Update (Nov. 20): Tonight I finally did what I should’ve done two weeks ago, and worked through the paper from start to finish. Modulo some facts about noise operators, hypercontractivity, etc. that I took on faith, I now have a reasonable (albeit imperfect) understanding of the proof. It’s great!

In case it’s helpful to anybody, here’s my one-paragraph summary of how it works. First, you hit your bounded degree-d function f with a random restriction to attenuate its higher-degree Fourier coefficients (reminiscent of Linial-Mansour-Nisan).  Next, in that attenuated function, you find a small “coalition” of influential variables—by which we mean, a set of variables for which there’s some assignment that substantially biases f.  You keep iterating—finding influential coalitions in subfunctions on n/4, n/8, etc. variables. All the while, you keep track of the norm of the vector of all the block-sensitivities of all the inputs (the authors don’t clearly explain this in the intro, but they reveal it near the end). Every time you find another influential coalition, that norm goes down by a little, but by approximation theory, it can only go down O(d2) times until it hits rock bottom and your function is nearly constant.

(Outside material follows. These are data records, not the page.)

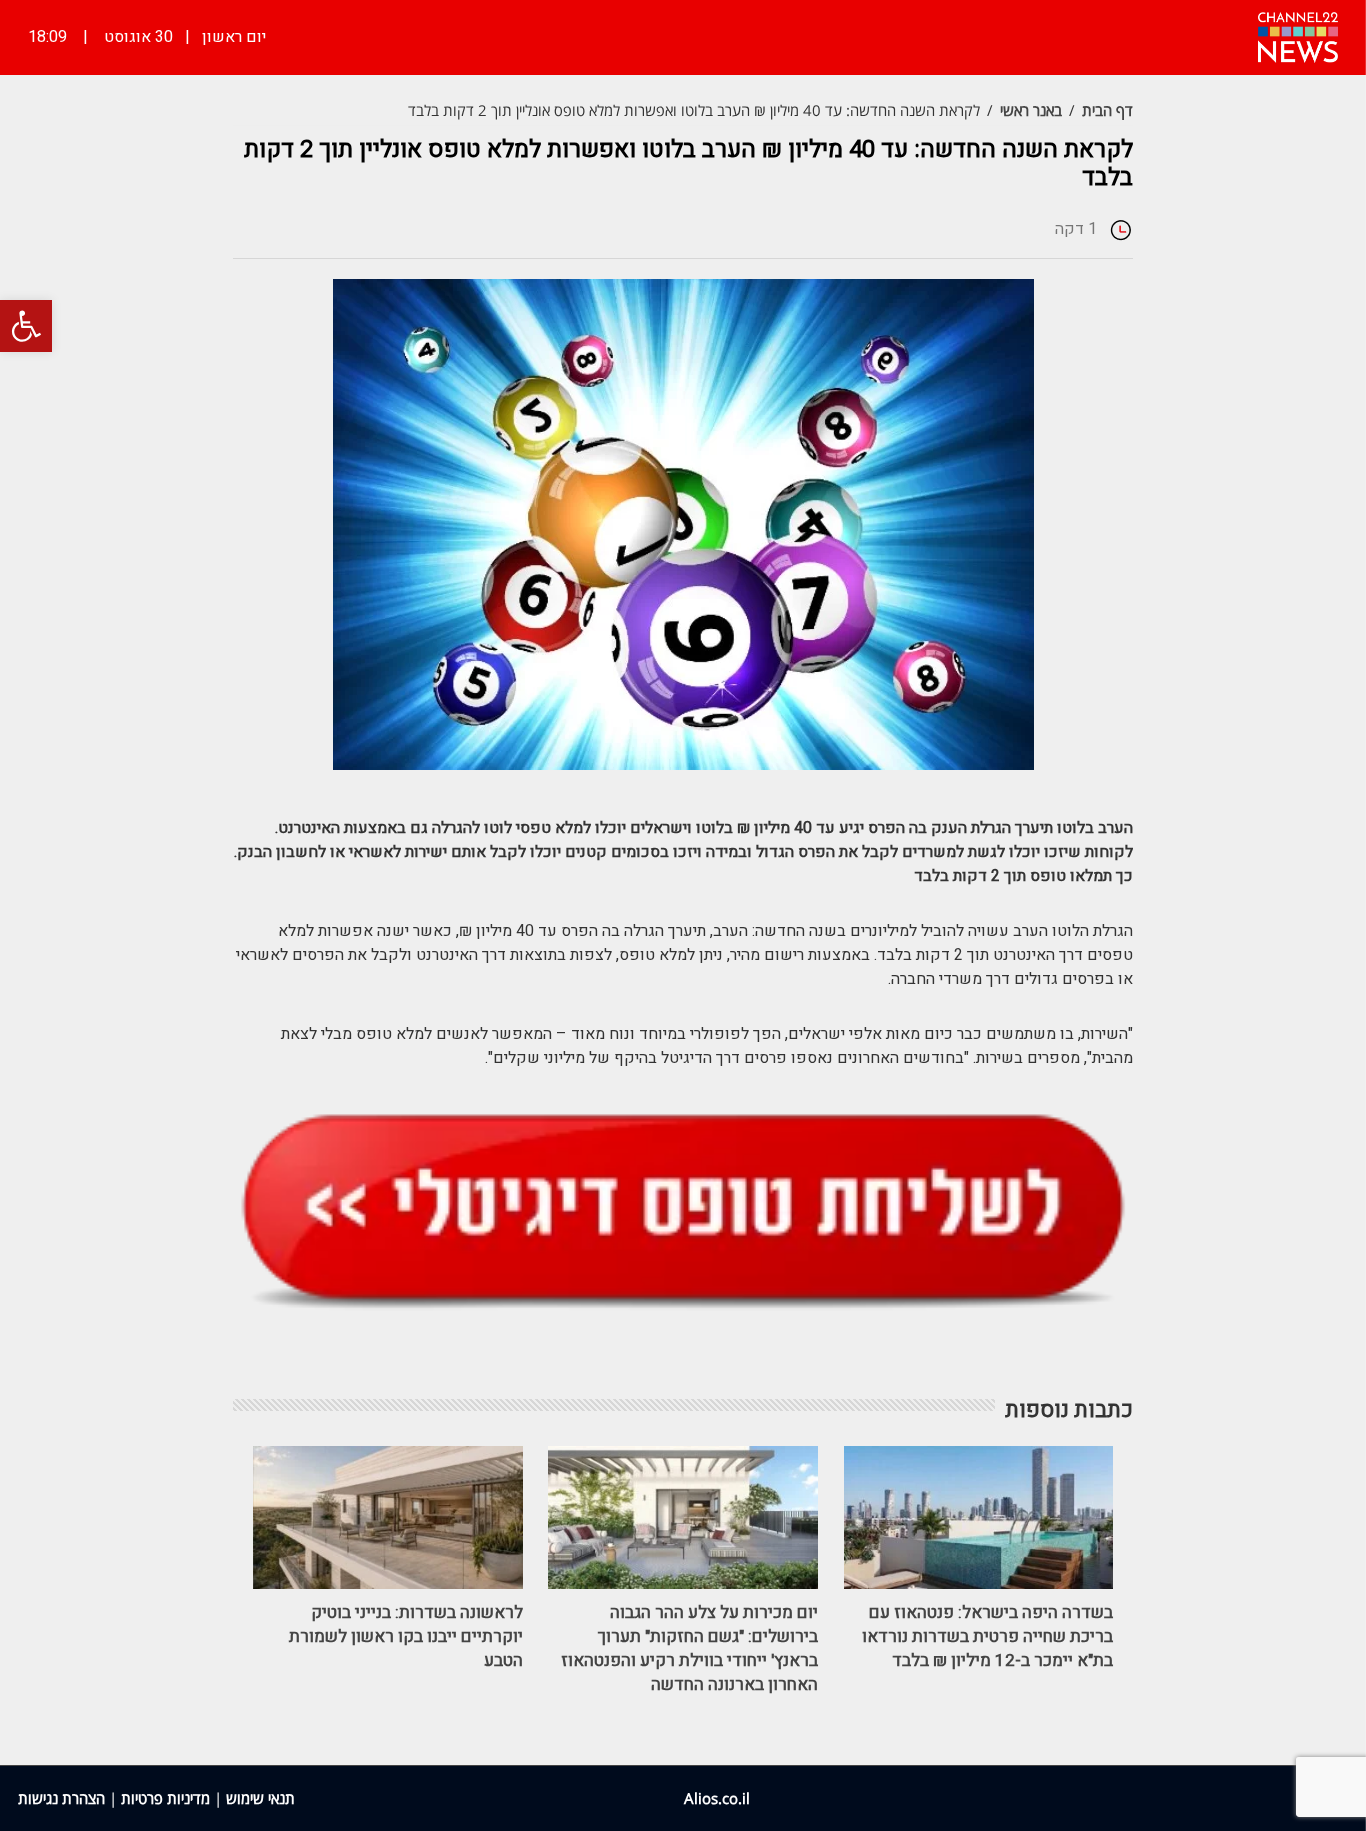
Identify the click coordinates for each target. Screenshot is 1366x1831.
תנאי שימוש (260, 1798)
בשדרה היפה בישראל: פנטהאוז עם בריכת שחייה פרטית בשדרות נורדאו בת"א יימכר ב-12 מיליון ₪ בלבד (987, 1636)
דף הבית (1107, 110)
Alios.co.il (717, 1798)
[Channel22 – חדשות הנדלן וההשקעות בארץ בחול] (1298, 35)
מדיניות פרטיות (165, 1798)
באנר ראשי (1031, 110)
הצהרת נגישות (61, 1798)
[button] (26, 326)
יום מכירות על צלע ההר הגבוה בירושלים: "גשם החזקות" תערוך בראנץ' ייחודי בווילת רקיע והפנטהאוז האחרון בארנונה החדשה (689, 1648)
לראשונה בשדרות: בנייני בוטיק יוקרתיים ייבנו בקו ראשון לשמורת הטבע (406, 1636)
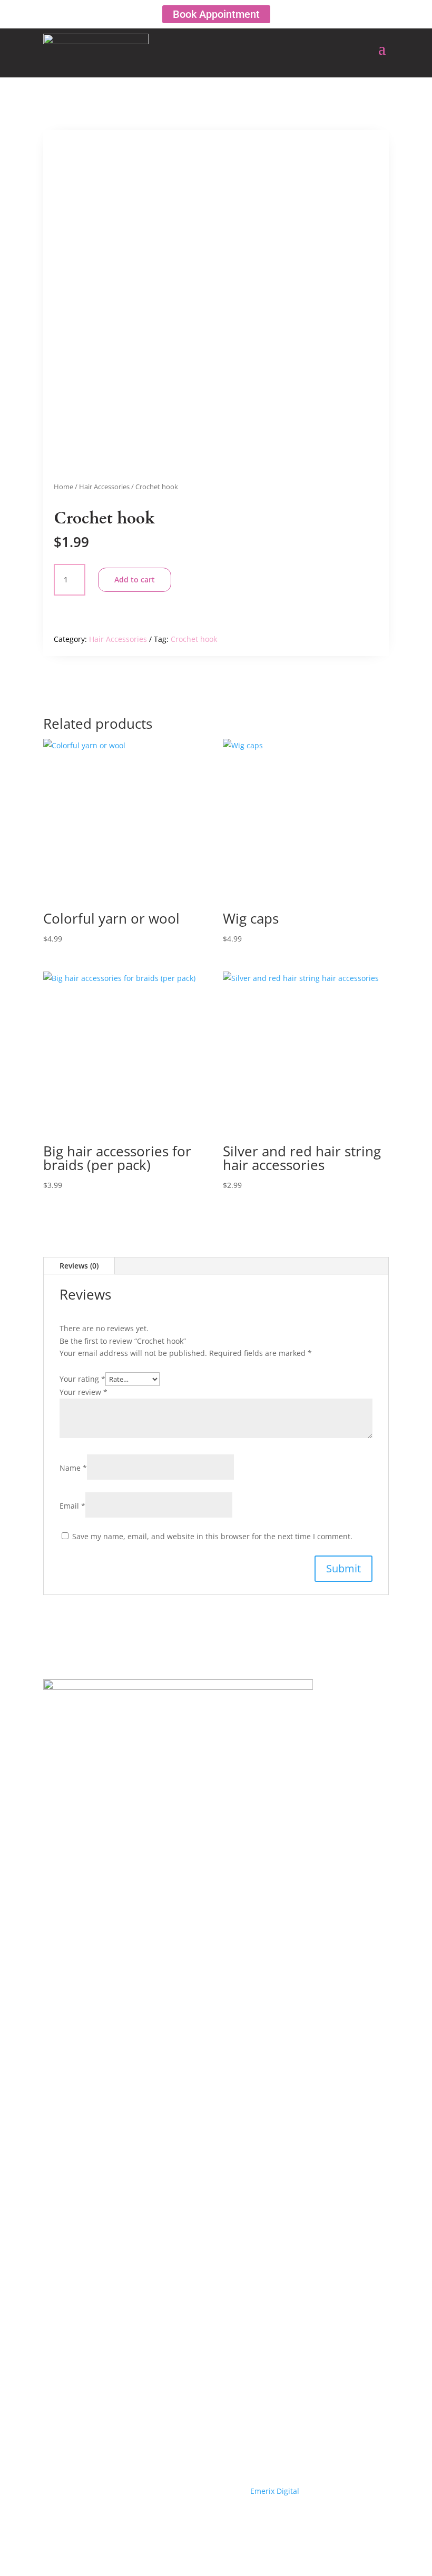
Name (73, 1468)
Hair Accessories (104, 486)
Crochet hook (194, 639)
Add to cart (134, 579)
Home (63, 486)
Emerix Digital (273, 2491)
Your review (83, 1392)
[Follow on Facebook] (194, 2521)
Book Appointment (216, 14)
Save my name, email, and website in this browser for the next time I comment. (212, 1536)
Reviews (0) (79, 1266)
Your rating (82, 1379)
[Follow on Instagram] (237, 2521)
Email (72, 1506)
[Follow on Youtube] (216, 2521)
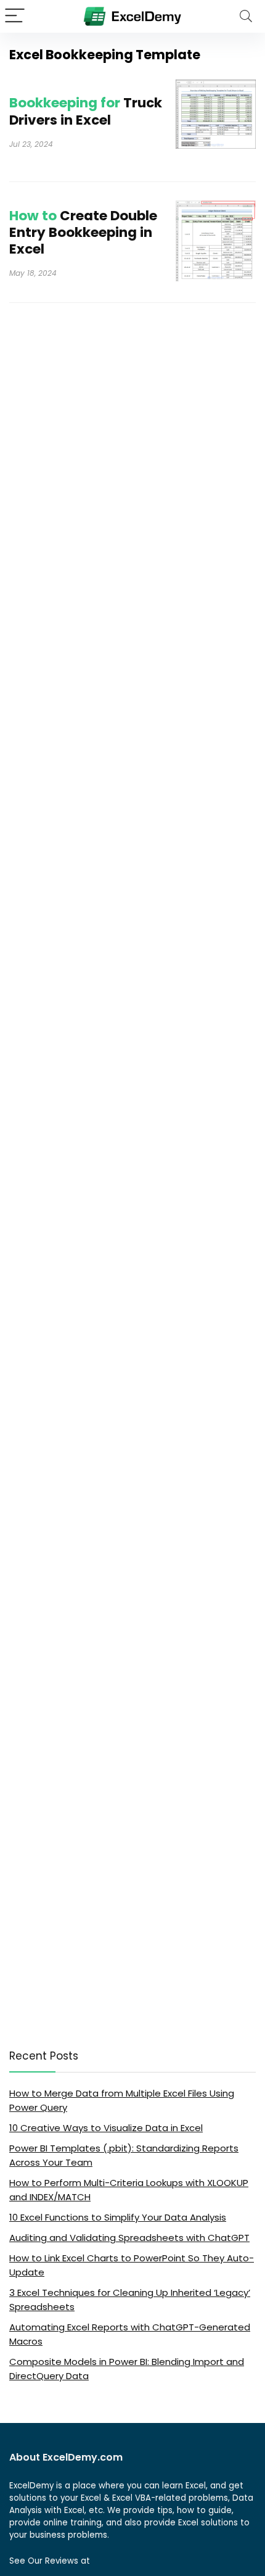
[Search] (246, 16)
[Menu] (15, 16)
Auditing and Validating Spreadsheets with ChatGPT (129, 2237)
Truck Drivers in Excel (85, 111)
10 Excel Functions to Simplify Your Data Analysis (117, 2217)
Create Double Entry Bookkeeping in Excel (83, 232)
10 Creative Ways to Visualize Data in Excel (106, 2127)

By the end, you’ll have approximated f itself by a decision tree of depth poly(d, 1/ε, log(n)).  Finally, you get rid of the log(n) term by using the fact that f essentially depended on at most exp(O(d)) variables anyway.

Anyway, I’m not sure how helpful it is to write more: the paper itself is about 95% as clear as it could possibly be, and even where it isn’t, you’d probably need to read it first (and, uh, know something about influences, block sensitivity, random restrictions, etc.) before any further clarifying remarks would be of use. But happy to discuss more in the comments, if anyone else is reading it.